WHAT YOU HAVE TO DO:
Return the portion of the listing below that opens with the line containing "will (75, 53)." and closes with the line containing "[x=534, y=377]", reproducing every line exactly as it appears, both ends included.

___

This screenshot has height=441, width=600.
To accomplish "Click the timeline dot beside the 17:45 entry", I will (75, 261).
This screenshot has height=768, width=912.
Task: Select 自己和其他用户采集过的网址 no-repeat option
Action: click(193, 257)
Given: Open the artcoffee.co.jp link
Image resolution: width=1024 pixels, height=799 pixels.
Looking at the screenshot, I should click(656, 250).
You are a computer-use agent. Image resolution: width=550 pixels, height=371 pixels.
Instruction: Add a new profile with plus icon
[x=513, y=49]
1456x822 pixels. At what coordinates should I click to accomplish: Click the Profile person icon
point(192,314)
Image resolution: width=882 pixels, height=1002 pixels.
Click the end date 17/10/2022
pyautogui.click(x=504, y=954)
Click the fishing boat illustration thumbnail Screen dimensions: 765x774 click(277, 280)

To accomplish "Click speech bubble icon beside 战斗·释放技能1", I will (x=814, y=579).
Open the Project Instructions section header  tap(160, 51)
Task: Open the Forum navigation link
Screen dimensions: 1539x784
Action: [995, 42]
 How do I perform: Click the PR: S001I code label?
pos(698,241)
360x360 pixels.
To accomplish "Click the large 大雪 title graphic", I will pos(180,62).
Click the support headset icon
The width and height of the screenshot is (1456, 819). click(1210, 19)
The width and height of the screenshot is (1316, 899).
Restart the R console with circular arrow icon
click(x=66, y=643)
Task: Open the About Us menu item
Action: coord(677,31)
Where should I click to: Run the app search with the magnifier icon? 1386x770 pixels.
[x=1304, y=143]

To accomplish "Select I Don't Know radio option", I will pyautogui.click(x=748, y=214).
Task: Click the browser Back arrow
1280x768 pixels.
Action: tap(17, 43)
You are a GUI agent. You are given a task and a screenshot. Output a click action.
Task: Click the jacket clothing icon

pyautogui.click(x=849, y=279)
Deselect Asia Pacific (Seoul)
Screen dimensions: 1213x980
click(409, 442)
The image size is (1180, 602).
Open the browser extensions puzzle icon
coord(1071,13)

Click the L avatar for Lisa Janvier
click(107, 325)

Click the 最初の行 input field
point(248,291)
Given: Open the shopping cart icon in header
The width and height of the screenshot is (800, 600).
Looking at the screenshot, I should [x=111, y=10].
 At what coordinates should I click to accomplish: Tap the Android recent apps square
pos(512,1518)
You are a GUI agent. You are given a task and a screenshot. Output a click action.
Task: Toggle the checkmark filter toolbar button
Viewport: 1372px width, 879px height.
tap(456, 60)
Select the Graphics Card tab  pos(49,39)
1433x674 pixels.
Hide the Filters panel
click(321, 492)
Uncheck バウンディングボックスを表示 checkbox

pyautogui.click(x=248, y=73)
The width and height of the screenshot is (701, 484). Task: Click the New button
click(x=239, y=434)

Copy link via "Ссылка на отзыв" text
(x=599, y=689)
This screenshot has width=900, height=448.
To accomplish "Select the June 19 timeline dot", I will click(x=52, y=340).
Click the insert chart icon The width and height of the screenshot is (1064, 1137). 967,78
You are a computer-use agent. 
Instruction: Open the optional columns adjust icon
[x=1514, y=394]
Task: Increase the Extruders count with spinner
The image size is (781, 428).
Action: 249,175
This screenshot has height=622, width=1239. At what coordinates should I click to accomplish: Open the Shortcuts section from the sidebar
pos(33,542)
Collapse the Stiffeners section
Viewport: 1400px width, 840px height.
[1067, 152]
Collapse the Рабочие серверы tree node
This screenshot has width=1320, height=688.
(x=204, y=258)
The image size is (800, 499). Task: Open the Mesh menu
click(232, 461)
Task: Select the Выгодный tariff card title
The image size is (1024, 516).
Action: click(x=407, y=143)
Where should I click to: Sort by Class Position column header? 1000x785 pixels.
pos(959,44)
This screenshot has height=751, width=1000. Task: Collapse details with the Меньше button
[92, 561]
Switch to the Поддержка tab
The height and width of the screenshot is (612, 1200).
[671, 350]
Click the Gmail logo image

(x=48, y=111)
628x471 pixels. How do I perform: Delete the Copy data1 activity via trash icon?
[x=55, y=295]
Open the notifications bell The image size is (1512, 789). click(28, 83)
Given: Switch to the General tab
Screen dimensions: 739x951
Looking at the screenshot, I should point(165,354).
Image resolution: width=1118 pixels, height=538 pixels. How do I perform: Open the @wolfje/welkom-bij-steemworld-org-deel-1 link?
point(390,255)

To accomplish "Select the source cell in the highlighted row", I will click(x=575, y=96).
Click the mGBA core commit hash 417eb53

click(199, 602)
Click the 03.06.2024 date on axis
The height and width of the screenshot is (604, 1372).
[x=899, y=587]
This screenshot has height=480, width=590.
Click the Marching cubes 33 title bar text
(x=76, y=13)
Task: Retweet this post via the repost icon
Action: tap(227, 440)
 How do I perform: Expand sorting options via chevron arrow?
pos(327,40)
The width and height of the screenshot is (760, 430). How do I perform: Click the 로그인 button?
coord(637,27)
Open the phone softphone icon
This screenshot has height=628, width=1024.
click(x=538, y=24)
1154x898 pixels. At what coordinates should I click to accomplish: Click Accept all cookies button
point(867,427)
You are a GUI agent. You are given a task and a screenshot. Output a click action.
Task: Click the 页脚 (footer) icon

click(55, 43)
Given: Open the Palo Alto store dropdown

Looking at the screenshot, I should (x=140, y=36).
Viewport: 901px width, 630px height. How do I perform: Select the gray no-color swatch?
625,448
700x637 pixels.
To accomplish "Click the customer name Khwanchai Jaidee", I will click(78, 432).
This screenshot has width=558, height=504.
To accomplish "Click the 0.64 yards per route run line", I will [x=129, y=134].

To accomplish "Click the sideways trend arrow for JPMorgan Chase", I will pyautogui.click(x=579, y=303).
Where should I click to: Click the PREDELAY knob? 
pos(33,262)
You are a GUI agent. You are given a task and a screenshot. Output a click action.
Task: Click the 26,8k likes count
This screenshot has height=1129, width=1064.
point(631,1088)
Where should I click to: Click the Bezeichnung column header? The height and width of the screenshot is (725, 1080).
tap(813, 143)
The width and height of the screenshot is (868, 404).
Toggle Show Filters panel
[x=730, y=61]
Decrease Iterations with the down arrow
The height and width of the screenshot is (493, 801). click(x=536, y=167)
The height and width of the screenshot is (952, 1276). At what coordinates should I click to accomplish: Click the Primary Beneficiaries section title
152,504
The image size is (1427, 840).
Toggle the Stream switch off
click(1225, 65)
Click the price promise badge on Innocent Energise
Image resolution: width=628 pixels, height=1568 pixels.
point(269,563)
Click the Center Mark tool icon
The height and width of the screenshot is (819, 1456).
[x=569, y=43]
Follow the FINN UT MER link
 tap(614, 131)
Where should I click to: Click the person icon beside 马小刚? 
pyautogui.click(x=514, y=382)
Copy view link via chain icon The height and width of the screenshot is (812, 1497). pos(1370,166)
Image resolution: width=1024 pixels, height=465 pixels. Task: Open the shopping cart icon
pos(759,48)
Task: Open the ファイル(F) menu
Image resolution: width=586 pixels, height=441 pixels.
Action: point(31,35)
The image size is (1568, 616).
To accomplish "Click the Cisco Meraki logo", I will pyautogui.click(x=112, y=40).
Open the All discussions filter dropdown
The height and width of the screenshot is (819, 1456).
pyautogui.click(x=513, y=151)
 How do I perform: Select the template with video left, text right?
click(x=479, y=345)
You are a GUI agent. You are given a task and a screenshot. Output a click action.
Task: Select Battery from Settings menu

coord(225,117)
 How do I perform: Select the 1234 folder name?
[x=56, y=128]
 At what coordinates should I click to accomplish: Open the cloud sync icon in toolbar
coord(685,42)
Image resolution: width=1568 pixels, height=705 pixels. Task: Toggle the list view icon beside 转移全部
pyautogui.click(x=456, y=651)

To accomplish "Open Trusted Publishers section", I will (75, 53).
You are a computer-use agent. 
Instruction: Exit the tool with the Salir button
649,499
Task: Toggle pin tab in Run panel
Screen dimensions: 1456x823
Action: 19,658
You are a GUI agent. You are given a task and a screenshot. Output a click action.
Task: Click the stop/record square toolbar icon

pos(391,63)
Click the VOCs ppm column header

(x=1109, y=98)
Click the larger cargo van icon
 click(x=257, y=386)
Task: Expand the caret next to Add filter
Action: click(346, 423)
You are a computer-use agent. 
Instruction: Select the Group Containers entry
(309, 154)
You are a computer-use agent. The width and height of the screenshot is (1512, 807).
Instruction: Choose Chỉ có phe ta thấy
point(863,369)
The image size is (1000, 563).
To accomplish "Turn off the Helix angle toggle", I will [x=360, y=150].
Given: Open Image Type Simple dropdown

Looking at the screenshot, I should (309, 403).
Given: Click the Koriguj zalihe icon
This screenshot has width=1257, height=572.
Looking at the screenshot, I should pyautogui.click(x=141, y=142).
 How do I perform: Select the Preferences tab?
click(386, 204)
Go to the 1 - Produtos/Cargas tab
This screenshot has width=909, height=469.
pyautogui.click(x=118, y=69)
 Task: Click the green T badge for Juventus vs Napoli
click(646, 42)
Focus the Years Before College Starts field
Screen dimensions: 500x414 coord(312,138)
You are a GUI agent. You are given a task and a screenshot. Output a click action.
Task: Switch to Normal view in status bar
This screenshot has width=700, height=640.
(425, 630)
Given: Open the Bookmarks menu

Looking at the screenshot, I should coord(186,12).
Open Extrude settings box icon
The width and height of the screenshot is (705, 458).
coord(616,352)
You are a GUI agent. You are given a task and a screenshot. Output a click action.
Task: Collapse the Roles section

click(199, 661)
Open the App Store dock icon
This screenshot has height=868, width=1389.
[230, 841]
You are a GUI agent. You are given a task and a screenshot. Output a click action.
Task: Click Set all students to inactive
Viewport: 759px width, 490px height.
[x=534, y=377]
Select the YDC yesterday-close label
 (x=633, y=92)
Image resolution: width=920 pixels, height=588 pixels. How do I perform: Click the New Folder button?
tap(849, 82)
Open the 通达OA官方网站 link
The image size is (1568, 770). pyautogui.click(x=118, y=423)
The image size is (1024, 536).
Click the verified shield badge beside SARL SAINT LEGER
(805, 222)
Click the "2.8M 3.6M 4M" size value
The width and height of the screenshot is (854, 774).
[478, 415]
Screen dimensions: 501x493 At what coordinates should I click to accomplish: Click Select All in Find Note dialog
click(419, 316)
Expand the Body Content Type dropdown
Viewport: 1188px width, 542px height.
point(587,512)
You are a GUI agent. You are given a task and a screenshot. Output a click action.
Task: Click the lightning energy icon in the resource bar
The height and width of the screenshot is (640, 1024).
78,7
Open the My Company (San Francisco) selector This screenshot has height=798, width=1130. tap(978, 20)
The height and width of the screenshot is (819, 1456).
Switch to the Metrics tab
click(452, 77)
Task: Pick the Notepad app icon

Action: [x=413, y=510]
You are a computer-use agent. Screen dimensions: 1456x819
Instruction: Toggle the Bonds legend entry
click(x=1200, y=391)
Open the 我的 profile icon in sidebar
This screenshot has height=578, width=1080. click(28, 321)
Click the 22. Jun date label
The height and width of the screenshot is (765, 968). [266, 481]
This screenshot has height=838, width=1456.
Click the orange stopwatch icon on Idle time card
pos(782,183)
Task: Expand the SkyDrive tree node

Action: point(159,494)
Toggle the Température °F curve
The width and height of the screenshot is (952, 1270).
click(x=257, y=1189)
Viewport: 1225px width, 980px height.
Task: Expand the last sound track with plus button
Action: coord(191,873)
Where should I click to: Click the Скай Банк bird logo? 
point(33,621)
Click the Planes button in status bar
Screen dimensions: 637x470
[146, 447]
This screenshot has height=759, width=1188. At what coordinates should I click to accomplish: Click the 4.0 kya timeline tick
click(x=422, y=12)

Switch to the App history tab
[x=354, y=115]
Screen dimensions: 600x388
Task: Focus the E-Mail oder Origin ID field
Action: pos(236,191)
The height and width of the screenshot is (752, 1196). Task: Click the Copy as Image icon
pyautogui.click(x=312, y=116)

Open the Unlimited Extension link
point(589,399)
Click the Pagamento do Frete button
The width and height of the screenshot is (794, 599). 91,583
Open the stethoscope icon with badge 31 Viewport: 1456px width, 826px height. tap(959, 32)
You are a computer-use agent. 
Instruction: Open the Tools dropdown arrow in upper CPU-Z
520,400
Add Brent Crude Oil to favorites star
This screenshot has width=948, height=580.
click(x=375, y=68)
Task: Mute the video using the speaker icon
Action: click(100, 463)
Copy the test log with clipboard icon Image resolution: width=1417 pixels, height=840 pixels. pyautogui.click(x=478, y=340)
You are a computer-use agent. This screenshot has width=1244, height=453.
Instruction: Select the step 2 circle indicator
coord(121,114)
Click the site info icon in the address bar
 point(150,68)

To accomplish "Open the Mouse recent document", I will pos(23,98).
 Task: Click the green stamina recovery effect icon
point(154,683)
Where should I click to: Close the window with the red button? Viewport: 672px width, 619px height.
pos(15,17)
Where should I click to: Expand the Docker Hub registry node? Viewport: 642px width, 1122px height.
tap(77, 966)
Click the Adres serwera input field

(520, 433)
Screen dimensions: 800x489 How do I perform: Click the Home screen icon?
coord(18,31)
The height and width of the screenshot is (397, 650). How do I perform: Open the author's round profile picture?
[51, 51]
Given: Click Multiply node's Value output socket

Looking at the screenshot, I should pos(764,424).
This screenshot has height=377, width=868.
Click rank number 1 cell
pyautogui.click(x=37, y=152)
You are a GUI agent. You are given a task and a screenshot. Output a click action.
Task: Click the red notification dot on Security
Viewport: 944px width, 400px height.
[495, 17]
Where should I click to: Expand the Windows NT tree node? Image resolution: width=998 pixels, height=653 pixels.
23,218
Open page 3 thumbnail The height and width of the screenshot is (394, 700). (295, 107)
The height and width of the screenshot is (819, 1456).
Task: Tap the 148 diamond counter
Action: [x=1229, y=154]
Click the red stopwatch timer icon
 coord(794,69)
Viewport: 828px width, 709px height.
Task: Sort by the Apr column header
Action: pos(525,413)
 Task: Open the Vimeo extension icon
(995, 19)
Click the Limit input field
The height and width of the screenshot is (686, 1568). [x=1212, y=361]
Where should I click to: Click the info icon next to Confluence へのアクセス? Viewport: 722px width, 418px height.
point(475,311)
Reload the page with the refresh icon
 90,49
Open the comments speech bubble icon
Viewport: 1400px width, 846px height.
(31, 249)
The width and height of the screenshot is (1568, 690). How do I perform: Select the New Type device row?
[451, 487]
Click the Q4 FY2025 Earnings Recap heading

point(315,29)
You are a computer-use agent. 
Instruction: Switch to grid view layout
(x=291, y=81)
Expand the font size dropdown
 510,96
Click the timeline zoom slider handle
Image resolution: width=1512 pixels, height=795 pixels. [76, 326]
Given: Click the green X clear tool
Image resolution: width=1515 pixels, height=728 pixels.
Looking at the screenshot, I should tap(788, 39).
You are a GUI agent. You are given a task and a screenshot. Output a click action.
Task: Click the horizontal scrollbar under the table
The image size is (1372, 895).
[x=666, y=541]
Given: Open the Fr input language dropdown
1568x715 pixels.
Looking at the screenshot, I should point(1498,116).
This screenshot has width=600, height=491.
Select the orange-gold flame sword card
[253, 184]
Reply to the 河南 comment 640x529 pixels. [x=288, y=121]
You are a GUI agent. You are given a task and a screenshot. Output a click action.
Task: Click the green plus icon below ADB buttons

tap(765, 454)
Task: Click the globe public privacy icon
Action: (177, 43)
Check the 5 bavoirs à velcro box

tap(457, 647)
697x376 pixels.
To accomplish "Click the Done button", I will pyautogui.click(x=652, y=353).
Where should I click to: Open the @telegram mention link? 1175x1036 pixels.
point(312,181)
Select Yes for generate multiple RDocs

___

FINAL ANSWER:
To accomplish "Open Trusted Publishers section", I will (75, 53).
You are a computer-use agent. 
Instruction: Exit the tool with the Salir button
649,499
Task: Toggle pin tab in Run panel
Screen dimensions: 1456x823
Action: 19,658
You are a GUI agent. You are given a task and a screenshot. Output a click action.
Task: Click the stop/record square toolbar icon

pos(391,63)
Click the VOCs ppm column header

(x=1109, y=98)
Click the larger cargo van icon
 click(x=257, y=386)
Task: Expand the caret next to Add filter
Action: click(346, 423)
You are a computer-use agent. 
Instruction: Select the Group Containers entry
(309, 154)
You are a computer-use agent. The width and height of the screenshot is (1512, 807).
Instruction: Choose Chỉ có phe ta thấy
point(863,369)
The image size is (1000, 563).
To accomplish "Turn off the Helix angle toggle", I will [x=360, y=150].
Given: Open Image Type Simple dropdown

Looking at the screenshot, I should (309, 403).
Given: Click the Koriguj zalihe icon
This screenshot has width=1257, height=572.
Looking at the screenshot, I should pyautogui.click(x=141, y=142).
 How do I perform: Select the Preferences tab?
click(386, 204)
Go to the 1 - Produtos/Cargas tab
This screenshot has width=909, height=469.
pyautogui.click(x=118, y=69)
 Task: Click the green T badge for Juventus vs Napoli
click(646, 42)
Focus the Years Before College Starts field
Screen dimensions: 500x414 coord(312,138)
You are a GUI agent. You are given a task and a screenshot. Output a click action.
Task: Switch to Normal view in status bar
This screenshot has width=700, height=640.
(425, 630)
Given: Open the Bookmarks menu

Looking at the screenshot, I should coord(186,12).
Open Extrude settings box icon
The width and height of the screenshot is (705, 458).
coord(616,352)
You are a GUI agent. You are given a task and a screenshot. Output a click action.
Task: Collapse the Roles section

click(199, 661)
Open the App Store dock icon
This screenshot has height=868, width=1389.
[230, 841]
You are a GUI agent. You are given a task and a screenshot. Output a click action.
Task: Click Set all students to inactive
Viewport: 759px width, 490px height.
[x=534, y=377]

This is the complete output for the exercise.